__Requirement 1__.
Answer these from the reflection on Bird by Bird:
(a) Which publisher is listed for the book?
(b) Which story from the book stands out most to the writer?
(c) Why doesn't the writer have the book at hand?
__Requirement 2__.
Translate this sentence from the reflection on Bird by Bird into Spanish: "Her honesty and unfiltered writing style helped me to connect with her experiences."
__Requirement 3__.
Continue the reflection on Bird by Bird from its last sentence.

__Exercise text__.
Reflections on Lamott's Bird by Bird

Lamott, A. (1994). Bird by bird: Some instructions on writing and life. New York: Anchor Books.

    While Anne Lamott's free-flowing train-of-thought prose was not my ideal writing/reading style, I found myself looking forward to learning about writing and life with her each day. Her honesty and unfiltered writing style helped me to connect with her experiences. Throughout the book I not only learned about being a writer, but I gleaned some advice about life from her perspective. The story that still stands out the most is when Sam loses the keys. In fact, we read it aloud to start off a meeting with colleagues the other day, and it offered us all a little chuckle and started the meeting on the right note. If ever I need to smile, I will simply think of Sam and those ______ keys. (If you want to read it, I believe it's on pp. 14 - 15, but don't quote me since I do not have the book in front of me. A colleague borrowed it after we read aloud the Sam story.)

__Dataset entries__.
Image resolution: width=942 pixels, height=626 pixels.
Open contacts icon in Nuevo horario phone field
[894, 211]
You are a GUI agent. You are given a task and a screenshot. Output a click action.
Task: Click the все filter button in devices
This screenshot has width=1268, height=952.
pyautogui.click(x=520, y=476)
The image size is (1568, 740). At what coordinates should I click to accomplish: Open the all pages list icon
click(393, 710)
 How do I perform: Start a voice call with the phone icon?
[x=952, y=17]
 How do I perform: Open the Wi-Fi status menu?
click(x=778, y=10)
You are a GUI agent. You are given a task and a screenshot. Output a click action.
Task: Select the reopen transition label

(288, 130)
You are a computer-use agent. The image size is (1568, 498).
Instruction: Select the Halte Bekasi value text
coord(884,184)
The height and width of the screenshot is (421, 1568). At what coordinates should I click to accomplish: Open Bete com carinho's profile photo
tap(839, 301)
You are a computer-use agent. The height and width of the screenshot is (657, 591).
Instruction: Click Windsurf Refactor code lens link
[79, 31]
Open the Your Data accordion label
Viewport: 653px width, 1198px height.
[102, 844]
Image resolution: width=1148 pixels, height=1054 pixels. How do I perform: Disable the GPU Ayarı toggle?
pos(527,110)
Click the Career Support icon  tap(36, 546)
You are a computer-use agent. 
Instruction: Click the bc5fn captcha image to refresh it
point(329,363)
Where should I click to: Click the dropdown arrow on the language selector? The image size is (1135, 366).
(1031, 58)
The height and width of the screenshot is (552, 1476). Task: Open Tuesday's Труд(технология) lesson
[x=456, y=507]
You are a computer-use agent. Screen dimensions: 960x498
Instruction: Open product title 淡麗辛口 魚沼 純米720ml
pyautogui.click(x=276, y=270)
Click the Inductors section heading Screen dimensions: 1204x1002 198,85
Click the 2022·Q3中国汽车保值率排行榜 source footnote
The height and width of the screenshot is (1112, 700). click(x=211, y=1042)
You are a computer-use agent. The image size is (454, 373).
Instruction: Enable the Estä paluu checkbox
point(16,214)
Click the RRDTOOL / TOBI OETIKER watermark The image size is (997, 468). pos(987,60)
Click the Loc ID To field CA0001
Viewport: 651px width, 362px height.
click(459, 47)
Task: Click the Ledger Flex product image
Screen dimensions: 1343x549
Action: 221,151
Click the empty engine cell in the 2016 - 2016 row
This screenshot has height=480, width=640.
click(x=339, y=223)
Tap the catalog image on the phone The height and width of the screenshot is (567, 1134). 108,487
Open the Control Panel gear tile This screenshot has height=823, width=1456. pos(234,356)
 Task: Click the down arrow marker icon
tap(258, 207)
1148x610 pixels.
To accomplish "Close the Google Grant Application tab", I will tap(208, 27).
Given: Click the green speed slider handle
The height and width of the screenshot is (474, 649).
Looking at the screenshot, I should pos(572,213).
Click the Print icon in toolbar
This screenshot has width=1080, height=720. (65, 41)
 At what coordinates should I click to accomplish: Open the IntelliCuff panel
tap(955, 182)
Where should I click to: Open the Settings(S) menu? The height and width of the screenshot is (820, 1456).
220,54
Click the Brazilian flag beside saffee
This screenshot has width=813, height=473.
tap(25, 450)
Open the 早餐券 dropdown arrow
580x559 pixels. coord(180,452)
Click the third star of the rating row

__Exercise output 1__.
(a) Anchor Books, New York.
(b) The story where Sam loses the keys.
(c) A colleague borrowed it after they read the Sam story aloud.

__Exercise output 2__.
Su honestidad y su estilo de escritura sin filtros me ayudaron a conectar con sus experiencias.

__Exercise output 3__.
What I learned about writing from Anne Lamott:

  •     Writers should write every day. They should set writing times and stick to them. While I know this thought is true, it's very hard to do. This past semester one of my courses, "Writing About Research," taught me the same thing. During the semester, I set times and stuck to them. The only consistent time I could find in my schedule was 6:00 a.m. I know - it's early, but I found that as long as I could get up, I really enjoyed the writing. Since the semester has ended, I confess that I have abandoned that schedule, and I miss it. I also know, and while it's not an excuse I've been using it as an excuse, when this new little addition comes into my life, I'm going to have to redo my entire schedule. So...the good shoulder voice is telling me to just set up the schedule and deal with it when the time comes. The not-so-good shoulder voice is saying - "Why bother? It's just going to get messed up anyway." However, sticking to that time also involves going to bed at a consistent hour. Since it's not New Years, is it possible to make a half-year resolution? After all, there is Christmas in July...will this work the same way? Can I make a resolution to make a summer schedule and stick to it?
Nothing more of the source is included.